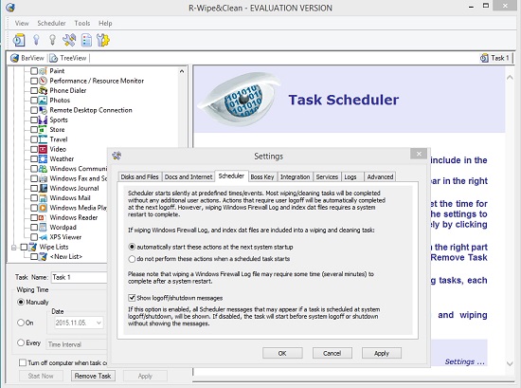This screenshot has height=388, width=521.
Task: Collapse the Wipe Lists tree node
Action: (13, 248)
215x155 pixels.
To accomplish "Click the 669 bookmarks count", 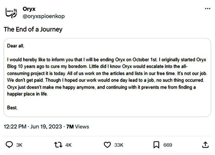I will coord(168,145).
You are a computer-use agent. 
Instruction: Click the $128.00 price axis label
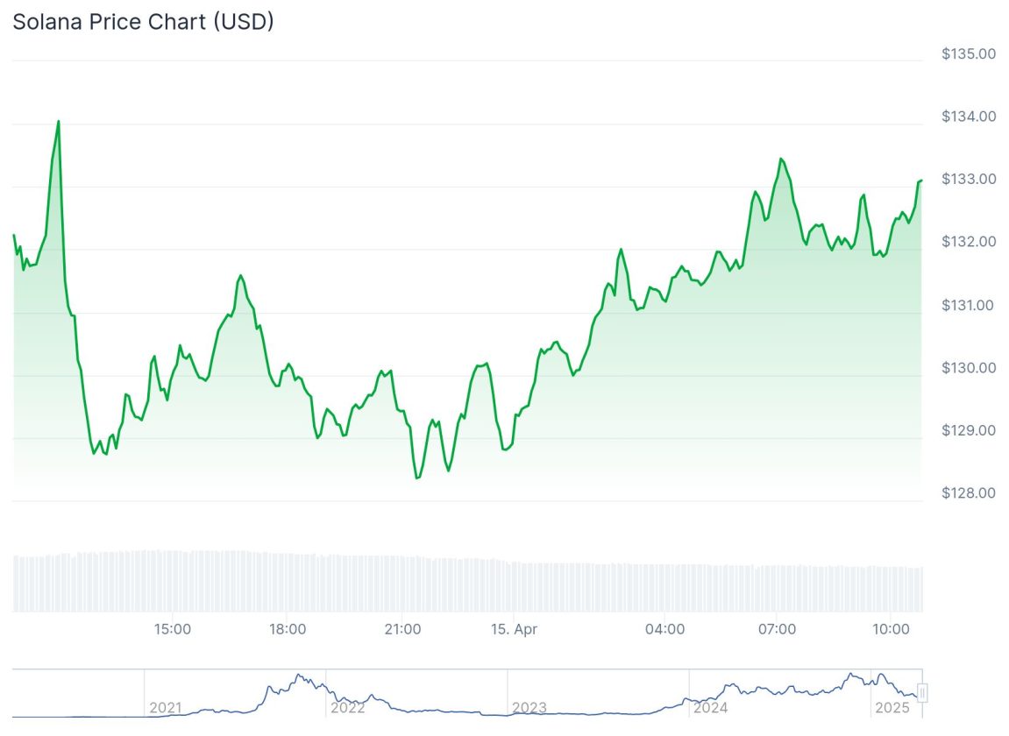[969, 493]
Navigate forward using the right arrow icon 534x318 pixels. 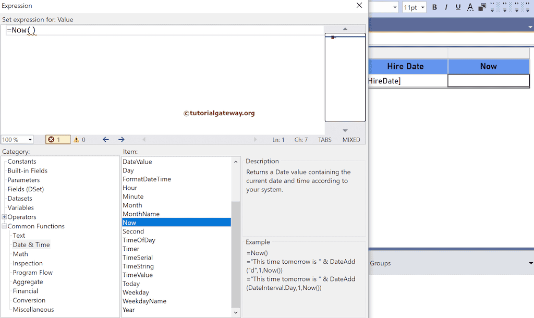(x=122, y=139)
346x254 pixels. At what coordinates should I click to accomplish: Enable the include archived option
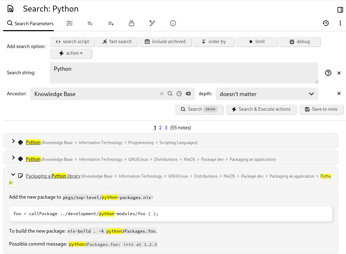click(165, 42)
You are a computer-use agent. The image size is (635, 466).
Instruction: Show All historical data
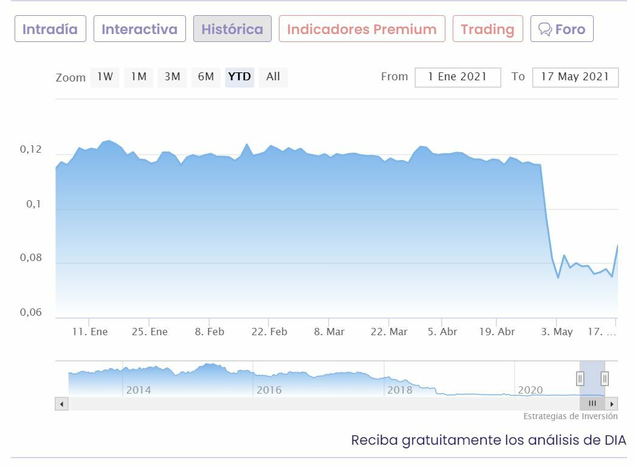[273, 77]
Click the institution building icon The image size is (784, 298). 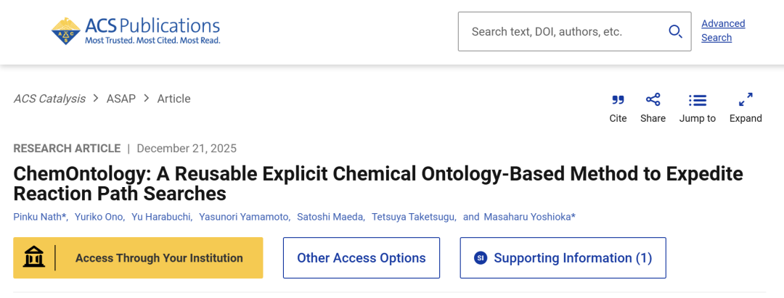34,257
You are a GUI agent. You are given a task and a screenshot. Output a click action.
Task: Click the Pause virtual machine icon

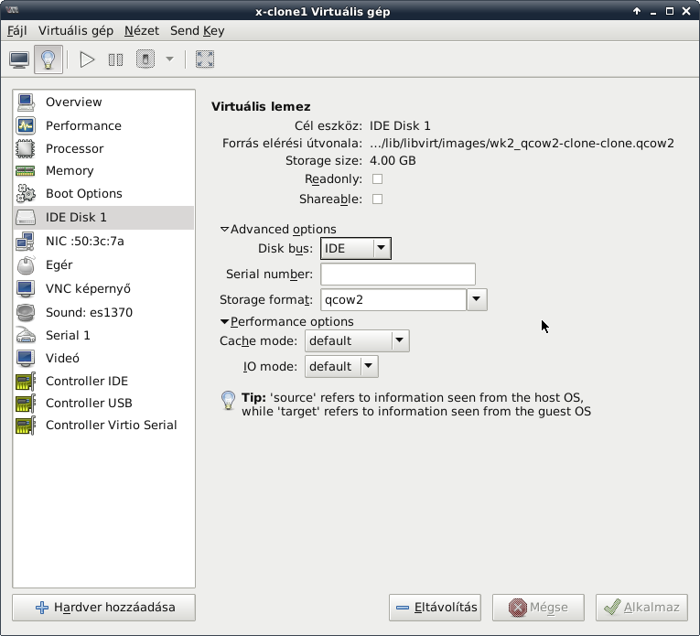[x=115, y=59]
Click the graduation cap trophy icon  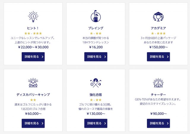(x=158, y=17)
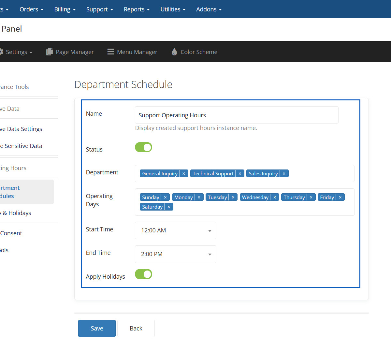Screen dimensions: 391x352
Task: Open the Utilities menu
Action: [x=173, y=9]
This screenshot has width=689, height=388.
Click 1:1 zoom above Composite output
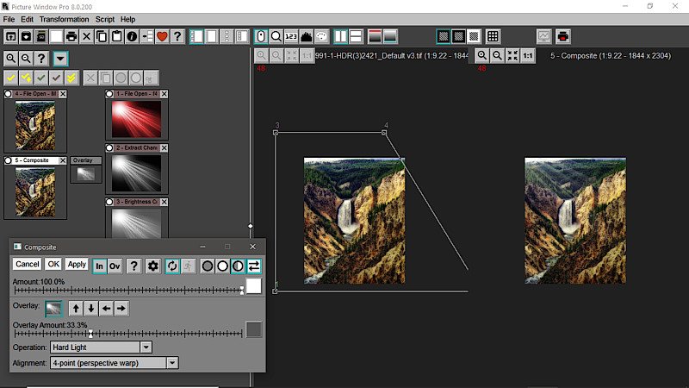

........

For the string "agent", count every line of the material where it appears and state only the count.

## RESPONSE TO THIS EXERCISE
3